WHAT NEEDS TO BE DONE:
Set each entry down verbatim, omitting images.

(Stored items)
+++

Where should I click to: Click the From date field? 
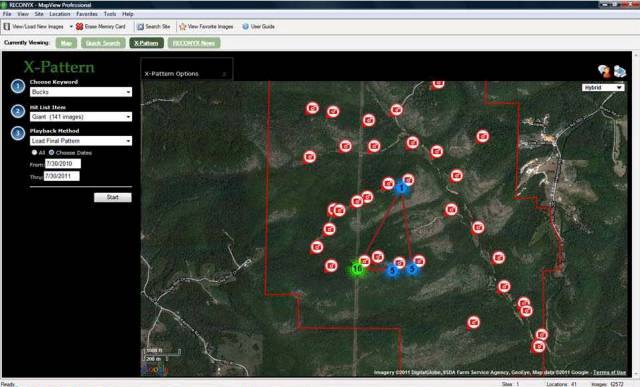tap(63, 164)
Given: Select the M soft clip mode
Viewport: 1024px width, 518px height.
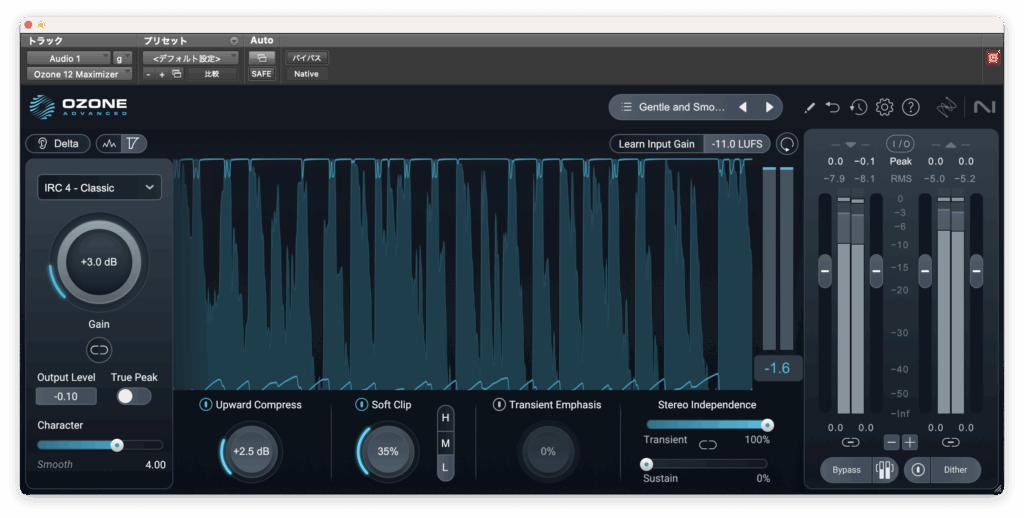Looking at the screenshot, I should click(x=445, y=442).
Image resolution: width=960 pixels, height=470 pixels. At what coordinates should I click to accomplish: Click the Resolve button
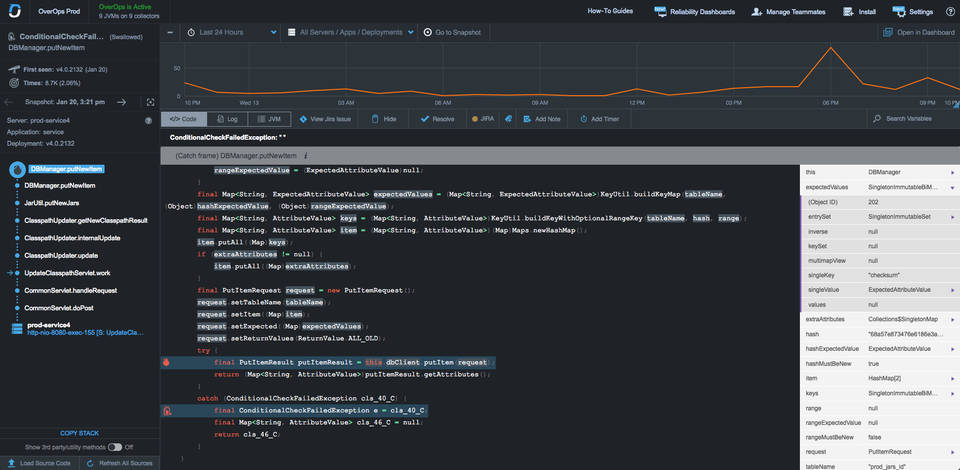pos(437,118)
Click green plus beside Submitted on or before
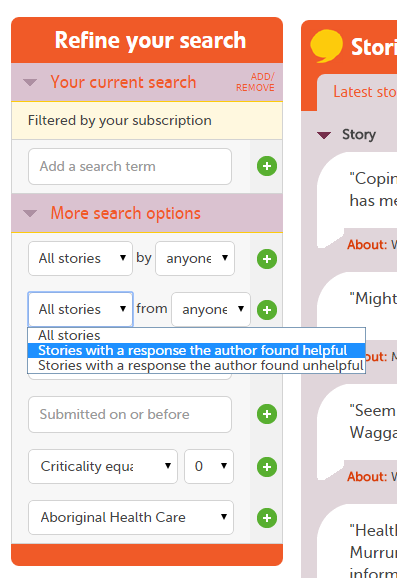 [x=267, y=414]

+++

RESPONSE TO THIS TASK:
Where should I click to: Click the From date field? 
tap(63, 164)
Given: Select the M soft clip mode
Viewport: 1024px width, 518px height.
Looking at the screenshot, I should click(x=445, y=442).
Image resolution: width=960 pixels, height=470 pixels. At what coordinates should I click to accomplish: Click the Resolve button
pos(437,118)
Click green plus beside Submitted on or before
 [x=267, y=414]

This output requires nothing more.